«Сколько было пережито мальчиком, и все сохранялось в душе до конца дней. В 1945 году Пришвин пишет: детские ссадины любви я могу, если туда вернусь, сейчас чувствовать… Эта память скорее похожа не на подвижность, а на ожоги души вследствие быстроты движения». Первые ожоги были от непонимания взрослых. И основными врагами представлялись Мише его гимназические учителя. Такими он опишет их в своем автобиографическом романе «Кащеева цепь».
Впоследствии Пришвин в корне меняет отношение к своим «врагам» учителям. Из года в год мы находим в его дневнике воспоминания о них, это разнообразные, в большинстве своем благожелательно обрисованные люди, которым было так же трудно учить, как трудно было учиться нашему мальчику. А в 1937 году Пришвин напишет прямо: «Священный бунт Курымушки теперь представляется не священным, и кажется, что учителя были гораздо лучше, чем описаны». Вот дневниковые записи разных лет, говорящие о том, как много на всю жизнь сохранила память «уроков», связанных с каждым учителем.
«Из всех предметов моей кондуитной тетради самый важный предмет – поведение – признавался сильнее даже предмета «закон божий…» «Пять» по закону и «пять» за поведение было просто необходимостью – условием пребывания в гимназии».

ИМЕЮЩИЕСЯ ДАННЫЕ ::
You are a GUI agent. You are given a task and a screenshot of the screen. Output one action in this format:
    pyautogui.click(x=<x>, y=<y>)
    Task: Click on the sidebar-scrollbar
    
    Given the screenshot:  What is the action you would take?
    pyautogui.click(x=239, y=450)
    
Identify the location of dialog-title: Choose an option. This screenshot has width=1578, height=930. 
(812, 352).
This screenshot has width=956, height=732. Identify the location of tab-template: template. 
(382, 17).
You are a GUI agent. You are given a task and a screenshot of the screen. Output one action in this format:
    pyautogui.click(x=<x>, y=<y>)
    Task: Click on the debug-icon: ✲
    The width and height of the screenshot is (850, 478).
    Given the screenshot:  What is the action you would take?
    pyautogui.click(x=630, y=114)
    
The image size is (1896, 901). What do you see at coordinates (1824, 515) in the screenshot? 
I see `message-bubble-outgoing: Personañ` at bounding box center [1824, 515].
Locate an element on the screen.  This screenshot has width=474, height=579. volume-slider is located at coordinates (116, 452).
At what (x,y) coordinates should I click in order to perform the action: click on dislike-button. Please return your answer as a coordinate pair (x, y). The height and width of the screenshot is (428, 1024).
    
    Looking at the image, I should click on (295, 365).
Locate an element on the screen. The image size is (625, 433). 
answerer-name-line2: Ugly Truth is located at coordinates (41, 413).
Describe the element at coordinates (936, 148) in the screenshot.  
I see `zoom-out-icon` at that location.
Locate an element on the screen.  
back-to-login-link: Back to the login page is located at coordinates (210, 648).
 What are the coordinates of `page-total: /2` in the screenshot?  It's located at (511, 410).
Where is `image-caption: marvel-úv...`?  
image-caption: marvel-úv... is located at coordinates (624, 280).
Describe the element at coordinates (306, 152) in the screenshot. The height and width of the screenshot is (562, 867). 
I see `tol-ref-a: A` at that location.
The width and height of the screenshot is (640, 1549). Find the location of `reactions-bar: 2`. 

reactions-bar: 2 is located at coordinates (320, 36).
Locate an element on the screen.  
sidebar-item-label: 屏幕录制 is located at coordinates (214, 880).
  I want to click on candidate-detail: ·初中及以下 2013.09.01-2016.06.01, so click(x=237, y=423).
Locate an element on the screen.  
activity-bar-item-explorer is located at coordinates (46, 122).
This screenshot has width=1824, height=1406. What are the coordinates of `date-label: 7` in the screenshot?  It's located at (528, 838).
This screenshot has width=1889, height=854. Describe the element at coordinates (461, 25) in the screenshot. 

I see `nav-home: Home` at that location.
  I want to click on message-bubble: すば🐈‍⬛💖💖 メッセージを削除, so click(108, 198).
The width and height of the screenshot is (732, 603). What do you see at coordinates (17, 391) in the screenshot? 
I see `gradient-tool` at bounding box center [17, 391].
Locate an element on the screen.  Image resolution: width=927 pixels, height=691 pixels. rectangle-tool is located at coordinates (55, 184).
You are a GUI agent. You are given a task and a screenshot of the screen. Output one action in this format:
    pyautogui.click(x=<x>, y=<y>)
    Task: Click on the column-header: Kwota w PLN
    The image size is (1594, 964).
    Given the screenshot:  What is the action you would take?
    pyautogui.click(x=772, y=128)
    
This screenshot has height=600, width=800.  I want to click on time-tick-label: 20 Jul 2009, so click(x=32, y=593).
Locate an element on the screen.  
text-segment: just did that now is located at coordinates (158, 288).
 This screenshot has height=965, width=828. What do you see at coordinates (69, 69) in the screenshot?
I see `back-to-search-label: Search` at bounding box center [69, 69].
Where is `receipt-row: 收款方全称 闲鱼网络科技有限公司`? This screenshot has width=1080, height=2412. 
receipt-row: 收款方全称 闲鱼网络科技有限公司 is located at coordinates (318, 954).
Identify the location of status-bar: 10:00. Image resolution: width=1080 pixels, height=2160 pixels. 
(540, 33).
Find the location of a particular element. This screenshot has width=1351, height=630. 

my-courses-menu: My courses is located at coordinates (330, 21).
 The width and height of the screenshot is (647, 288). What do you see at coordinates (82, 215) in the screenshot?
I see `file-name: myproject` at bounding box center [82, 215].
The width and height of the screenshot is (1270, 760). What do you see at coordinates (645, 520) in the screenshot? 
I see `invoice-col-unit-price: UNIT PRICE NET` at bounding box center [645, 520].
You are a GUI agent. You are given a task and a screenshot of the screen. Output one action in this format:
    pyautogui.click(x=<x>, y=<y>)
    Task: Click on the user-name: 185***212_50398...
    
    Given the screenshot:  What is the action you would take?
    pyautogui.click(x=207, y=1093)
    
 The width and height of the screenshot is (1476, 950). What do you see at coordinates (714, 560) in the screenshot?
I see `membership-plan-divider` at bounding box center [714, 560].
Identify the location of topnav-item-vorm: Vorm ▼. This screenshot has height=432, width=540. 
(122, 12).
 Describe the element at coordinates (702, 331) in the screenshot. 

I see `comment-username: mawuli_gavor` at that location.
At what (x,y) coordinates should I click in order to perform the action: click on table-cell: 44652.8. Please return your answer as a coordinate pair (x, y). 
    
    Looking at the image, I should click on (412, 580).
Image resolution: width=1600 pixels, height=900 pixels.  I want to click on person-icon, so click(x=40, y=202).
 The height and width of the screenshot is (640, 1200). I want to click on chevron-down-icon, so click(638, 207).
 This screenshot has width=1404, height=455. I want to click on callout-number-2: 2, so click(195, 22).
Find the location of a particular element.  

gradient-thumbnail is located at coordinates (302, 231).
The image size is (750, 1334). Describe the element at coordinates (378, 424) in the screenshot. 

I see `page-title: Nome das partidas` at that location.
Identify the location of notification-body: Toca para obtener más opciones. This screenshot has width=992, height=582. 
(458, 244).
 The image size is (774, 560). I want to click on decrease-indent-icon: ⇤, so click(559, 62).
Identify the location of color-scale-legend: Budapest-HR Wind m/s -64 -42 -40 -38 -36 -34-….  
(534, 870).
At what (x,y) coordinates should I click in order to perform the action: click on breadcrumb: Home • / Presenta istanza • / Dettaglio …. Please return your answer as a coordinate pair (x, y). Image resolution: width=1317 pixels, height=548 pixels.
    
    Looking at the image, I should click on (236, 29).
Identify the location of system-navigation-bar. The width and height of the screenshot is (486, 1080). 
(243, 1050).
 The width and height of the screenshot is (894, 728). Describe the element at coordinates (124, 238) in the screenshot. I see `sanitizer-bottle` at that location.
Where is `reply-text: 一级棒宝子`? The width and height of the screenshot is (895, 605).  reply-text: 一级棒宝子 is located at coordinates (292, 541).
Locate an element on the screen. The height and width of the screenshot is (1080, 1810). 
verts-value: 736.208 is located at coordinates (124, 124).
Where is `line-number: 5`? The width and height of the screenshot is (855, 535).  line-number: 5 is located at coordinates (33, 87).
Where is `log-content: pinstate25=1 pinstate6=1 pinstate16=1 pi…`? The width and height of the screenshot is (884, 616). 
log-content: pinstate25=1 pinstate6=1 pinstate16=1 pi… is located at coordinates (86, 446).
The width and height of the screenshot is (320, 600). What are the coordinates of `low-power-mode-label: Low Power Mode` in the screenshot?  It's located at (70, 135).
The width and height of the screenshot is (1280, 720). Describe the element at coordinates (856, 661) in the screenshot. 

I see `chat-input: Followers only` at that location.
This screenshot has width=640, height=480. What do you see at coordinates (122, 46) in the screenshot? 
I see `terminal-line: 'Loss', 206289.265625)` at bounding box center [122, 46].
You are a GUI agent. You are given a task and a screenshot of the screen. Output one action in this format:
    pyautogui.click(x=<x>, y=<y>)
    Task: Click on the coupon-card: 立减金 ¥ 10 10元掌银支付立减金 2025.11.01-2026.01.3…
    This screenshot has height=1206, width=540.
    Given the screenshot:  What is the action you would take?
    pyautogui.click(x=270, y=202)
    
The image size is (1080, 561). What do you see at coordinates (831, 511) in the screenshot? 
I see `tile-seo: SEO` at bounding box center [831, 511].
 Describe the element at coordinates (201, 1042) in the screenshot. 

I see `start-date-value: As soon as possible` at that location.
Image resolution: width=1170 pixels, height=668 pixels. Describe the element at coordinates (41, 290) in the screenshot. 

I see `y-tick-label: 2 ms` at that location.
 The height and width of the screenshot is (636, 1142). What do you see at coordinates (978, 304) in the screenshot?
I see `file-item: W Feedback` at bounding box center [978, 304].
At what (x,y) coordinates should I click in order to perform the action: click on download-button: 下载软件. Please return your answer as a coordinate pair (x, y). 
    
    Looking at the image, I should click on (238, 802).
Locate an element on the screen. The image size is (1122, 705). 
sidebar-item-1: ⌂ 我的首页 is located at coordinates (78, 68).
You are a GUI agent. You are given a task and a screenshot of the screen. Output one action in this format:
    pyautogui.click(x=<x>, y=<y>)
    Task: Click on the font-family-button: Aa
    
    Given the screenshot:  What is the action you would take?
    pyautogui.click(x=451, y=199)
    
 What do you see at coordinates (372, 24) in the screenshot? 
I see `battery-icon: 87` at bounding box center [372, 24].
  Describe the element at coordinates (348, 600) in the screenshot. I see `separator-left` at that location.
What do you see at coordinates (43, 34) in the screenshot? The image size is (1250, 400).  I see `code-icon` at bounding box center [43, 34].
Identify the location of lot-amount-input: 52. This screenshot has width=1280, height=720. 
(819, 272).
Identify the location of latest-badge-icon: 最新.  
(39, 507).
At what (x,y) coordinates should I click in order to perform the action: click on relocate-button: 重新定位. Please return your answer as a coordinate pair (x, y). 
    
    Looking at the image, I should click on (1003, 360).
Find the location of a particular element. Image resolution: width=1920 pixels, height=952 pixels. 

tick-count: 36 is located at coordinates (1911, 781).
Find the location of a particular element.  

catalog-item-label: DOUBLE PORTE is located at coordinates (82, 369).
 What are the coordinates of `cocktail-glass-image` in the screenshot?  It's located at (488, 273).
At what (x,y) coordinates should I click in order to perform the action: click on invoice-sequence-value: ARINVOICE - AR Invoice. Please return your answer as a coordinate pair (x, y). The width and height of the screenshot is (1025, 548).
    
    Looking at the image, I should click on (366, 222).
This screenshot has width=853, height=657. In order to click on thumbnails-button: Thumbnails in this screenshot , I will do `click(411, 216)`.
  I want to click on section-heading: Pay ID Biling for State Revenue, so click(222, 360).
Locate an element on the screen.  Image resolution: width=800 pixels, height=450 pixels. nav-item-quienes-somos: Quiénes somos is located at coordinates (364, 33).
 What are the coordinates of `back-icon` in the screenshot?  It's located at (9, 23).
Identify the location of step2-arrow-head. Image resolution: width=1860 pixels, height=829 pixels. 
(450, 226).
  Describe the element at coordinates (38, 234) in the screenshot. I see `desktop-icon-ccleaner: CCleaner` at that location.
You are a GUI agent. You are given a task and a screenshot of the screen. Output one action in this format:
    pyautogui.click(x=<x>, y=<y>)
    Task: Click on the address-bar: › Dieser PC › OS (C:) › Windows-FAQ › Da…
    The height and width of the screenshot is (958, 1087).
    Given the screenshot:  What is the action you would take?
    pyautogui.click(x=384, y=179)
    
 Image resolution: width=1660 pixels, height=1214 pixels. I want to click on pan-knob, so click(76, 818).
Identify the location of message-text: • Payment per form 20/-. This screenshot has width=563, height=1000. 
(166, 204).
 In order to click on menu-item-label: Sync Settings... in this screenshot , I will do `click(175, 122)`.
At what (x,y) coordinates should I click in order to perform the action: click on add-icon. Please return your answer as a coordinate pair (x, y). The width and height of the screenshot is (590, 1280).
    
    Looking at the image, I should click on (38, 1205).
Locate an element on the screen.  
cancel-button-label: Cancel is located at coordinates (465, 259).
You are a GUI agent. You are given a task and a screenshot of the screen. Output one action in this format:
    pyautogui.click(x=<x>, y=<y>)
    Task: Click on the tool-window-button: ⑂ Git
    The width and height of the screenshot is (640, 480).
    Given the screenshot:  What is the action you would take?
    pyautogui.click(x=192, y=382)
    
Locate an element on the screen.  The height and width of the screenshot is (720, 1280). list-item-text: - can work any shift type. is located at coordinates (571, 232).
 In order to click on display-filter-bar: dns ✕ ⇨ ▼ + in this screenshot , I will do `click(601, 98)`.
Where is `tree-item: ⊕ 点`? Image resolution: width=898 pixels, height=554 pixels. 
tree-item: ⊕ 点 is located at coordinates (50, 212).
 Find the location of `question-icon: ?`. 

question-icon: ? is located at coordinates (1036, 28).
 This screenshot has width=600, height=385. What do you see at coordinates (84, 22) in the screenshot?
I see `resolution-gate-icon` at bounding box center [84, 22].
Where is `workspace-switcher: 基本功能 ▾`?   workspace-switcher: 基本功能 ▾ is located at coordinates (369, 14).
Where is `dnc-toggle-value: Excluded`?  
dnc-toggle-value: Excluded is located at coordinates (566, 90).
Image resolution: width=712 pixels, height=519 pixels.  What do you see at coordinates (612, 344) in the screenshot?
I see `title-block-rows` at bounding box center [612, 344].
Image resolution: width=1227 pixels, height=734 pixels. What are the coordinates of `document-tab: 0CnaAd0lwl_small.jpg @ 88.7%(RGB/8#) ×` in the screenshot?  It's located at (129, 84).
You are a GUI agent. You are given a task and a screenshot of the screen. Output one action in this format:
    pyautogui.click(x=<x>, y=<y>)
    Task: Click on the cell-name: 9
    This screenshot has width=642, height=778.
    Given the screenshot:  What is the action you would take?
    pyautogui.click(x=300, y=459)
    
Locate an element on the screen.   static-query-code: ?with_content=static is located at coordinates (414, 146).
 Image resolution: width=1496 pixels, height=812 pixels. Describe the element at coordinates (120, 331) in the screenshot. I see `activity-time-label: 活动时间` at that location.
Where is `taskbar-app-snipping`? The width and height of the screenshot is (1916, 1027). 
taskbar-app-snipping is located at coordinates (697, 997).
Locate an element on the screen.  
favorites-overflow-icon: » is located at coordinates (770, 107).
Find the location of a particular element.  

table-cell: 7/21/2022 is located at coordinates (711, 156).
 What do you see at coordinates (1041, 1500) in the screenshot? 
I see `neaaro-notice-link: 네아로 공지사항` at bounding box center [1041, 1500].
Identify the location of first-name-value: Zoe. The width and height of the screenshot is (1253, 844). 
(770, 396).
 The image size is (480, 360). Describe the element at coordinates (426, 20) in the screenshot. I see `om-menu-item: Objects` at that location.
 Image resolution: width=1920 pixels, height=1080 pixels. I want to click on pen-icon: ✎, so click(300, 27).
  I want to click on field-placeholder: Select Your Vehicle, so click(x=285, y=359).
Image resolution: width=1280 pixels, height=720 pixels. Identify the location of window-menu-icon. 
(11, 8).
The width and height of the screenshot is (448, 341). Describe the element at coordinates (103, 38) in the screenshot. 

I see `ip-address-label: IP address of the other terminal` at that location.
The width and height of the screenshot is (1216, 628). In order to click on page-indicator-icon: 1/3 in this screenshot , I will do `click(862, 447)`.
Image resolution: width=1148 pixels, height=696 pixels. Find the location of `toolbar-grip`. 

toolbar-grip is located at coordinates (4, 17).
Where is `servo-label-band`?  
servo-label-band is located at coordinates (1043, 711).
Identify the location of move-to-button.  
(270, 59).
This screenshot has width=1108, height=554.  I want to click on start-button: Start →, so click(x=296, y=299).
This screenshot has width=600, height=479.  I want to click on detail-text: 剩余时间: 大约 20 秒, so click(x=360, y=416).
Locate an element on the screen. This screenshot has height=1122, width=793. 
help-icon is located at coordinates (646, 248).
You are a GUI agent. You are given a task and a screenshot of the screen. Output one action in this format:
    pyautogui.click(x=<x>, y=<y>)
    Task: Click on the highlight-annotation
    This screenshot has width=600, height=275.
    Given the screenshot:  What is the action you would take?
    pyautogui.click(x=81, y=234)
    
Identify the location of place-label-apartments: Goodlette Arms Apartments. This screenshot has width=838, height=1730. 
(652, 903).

ПРИМЕНИТЕ ПРОЧИТАННОЕ ::
(A) Перепишите отрывок текста о Пришвине между словами «Впоследствии Пришвин в» и «с каждым учителем.» включительно, переименовав «Пришвин» в «Михаил Пришвин».
(B) В каком году, согласно тексту о Пришвине, он написал, что учителя были гораздо лучше, чем описаны?
(C) Продолжите, пожалуйста, текст о Пришвине после его последнего предложения.

РЕЗУЛЬТАТЫ ПО ЗАДАНИЯМ ::
(A)
Впоследствии Михаил Пришвин в корне меняет отношение к своим «врагам» учителям. Из года в год мы находим в его дневнике воспоминания о них, это разнообразные, в большинстве своем благожелательно обрисованные люди, которым было так же трудно учить, как трудно было учиться нашему мальчику. А в 1937 году Михаил Пришвин напишет прямо: «Священный бунт Курымушки теперь представляется не священным, и кажется, что учителя были гораздо лучше, чем описаны». Вот дневниковые записи разных лет, говорящие о том, как много на всю жизнь сохранила память «уроков», связанных с каждым учителем.

(B) В 1937 году.

(C)
«И хлещет дождем, и крутит, и мутно, хуже некуда. Остается только надежда на себя, что мое утреннее писание будет освещать мое внутреннее солнце. Вспомнился отличный учитель древних языков Первов, как он однажды осенью в классе, мельком взглянув в мутное окно, сказал: «Мы, люди, должны быть независимы в своих делах от погоды». Тогда это было непонятно, но береглось в себе около 70 лет, а теперь я тем и живу, что навстречу непогоде за окном вызываю из себя свое солнце».
«Далекое гимназическое время, когда многие ученики назубок знали грамматику и синтаксис, а в сочинениях делали постоянно ошибок больше, чем я, никогда не зубривший грамматики. Помню, умный учитель тогда вскрыл для учеников секрет успеха Пришвина в сочинениях: «Просто он, – сказал учитель Салецкий, – очень любит читать, отлично развивается, а грамматика маленькое дело, ему через это достается сама».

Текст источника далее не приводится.